◆ Aim of the exercise ◆
Copy out each line of the data that contains "info".

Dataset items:
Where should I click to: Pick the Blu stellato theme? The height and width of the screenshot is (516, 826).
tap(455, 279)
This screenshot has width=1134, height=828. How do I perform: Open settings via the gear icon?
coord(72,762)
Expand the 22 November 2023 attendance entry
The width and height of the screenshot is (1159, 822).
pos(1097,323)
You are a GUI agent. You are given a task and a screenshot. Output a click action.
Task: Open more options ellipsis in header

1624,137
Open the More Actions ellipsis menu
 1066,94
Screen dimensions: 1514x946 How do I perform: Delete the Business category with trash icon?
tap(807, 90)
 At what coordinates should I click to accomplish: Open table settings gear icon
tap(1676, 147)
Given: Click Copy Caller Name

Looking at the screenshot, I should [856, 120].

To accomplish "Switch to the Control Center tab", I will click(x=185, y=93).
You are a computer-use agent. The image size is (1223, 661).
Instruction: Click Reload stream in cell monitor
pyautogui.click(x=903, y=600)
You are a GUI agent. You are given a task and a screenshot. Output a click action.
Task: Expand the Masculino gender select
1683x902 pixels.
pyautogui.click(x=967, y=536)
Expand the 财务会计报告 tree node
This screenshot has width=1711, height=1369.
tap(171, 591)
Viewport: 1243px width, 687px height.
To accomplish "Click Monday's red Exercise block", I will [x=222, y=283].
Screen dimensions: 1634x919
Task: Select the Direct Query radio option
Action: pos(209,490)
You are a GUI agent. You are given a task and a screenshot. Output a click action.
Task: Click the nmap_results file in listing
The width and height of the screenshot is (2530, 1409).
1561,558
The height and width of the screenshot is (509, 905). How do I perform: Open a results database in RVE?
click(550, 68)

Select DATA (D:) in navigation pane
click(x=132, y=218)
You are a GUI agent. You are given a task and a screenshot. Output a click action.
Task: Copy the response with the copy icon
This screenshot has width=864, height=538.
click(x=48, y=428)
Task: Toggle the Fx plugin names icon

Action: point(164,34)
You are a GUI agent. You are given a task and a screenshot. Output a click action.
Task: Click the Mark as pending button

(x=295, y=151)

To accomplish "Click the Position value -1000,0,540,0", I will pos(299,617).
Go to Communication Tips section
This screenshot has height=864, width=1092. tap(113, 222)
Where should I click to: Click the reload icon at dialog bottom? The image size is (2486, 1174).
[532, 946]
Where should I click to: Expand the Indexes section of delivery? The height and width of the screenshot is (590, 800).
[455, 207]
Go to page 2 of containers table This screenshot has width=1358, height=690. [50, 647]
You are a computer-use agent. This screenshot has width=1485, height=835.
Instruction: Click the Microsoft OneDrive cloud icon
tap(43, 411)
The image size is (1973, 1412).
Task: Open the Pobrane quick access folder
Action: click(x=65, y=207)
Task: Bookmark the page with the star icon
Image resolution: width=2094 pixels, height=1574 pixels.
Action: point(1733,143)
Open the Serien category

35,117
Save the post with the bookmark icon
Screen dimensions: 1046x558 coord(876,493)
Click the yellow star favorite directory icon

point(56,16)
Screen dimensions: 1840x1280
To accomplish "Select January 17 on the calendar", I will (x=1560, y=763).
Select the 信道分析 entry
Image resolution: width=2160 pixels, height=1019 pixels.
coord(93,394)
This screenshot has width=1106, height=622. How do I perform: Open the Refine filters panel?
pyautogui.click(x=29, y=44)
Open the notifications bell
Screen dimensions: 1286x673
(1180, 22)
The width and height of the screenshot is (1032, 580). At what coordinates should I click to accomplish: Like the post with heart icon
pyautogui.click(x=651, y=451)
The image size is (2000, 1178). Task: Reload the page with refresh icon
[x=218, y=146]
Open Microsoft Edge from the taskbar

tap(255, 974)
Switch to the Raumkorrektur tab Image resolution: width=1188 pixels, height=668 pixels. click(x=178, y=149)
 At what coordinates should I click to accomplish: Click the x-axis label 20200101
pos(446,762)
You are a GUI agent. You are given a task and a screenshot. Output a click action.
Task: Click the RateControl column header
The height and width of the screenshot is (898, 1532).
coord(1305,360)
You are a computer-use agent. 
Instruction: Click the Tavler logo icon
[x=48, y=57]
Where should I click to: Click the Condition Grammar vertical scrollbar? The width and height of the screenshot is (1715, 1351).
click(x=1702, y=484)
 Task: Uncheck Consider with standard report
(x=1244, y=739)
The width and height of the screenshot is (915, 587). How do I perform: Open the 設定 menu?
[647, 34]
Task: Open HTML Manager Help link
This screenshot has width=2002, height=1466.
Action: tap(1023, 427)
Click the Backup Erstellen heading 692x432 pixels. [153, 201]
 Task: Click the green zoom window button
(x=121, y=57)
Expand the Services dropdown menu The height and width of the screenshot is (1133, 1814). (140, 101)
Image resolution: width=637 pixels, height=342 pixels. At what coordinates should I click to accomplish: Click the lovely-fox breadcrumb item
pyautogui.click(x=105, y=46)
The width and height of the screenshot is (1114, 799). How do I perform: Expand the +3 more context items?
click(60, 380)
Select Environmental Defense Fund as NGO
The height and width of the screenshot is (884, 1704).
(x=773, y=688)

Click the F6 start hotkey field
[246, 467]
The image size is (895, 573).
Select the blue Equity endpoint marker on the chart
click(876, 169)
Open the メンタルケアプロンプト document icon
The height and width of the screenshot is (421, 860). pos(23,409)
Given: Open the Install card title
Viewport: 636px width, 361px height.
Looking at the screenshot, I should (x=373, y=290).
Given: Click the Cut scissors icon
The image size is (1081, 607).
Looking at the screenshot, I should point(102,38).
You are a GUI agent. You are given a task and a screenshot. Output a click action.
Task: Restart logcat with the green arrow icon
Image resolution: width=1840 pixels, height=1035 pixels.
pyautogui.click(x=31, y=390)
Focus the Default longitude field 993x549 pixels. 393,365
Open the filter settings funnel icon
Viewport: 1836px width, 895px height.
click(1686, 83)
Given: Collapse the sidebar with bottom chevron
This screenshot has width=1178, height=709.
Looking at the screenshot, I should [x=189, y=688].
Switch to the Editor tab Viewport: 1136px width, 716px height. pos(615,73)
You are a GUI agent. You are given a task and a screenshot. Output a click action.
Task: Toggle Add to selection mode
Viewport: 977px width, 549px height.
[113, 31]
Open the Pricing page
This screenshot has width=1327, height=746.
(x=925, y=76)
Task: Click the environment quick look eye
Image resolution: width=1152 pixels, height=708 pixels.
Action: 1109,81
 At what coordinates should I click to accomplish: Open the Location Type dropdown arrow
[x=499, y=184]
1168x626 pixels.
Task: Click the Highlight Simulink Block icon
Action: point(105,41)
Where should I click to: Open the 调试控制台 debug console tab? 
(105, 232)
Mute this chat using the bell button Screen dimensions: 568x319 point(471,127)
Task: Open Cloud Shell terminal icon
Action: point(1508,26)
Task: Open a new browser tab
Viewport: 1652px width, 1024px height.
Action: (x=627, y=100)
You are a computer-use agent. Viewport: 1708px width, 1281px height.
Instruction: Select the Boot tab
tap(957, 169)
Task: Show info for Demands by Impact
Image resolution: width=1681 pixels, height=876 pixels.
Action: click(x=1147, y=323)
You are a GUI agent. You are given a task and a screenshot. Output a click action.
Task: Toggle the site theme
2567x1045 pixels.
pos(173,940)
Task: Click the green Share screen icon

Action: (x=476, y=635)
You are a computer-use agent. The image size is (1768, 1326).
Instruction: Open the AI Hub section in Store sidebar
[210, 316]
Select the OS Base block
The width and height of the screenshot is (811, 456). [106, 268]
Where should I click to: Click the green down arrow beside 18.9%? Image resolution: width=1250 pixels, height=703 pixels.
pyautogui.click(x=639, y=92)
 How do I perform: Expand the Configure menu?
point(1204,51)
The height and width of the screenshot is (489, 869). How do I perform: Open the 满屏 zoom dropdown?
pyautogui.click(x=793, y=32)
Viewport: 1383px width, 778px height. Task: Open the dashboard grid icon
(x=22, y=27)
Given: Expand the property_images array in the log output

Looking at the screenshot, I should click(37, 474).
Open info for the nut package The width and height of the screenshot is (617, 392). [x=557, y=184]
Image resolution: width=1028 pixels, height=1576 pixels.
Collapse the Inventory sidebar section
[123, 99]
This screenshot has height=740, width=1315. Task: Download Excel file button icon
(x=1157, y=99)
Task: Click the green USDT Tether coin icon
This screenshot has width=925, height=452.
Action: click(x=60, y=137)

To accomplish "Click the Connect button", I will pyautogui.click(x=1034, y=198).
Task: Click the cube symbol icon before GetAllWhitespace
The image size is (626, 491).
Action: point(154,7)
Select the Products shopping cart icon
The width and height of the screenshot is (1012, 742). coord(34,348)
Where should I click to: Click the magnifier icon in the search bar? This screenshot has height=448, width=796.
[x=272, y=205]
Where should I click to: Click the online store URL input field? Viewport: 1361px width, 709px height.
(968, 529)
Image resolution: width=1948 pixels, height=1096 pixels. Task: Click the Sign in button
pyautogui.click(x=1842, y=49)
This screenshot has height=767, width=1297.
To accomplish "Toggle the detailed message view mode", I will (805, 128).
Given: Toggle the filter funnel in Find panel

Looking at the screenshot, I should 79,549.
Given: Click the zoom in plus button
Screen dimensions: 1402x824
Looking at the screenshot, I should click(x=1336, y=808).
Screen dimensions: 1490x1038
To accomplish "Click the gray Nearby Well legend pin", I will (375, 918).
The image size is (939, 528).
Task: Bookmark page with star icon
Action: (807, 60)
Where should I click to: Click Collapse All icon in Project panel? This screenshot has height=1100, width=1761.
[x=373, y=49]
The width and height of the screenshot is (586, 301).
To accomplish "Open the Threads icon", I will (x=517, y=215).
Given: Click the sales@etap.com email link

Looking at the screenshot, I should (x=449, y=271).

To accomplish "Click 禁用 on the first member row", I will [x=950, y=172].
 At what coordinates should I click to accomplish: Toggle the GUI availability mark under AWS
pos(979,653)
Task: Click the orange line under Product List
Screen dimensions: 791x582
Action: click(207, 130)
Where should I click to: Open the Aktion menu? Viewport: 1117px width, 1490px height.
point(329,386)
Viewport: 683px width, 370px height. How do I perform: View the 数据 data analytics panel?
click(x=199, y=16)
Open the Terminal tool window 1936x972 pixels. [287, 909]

◆ Output below ◆
Task: Show info for Demands by Impact
Open info for the nut package The width and height of the screenshot is (617, 392). [x=557, y=184]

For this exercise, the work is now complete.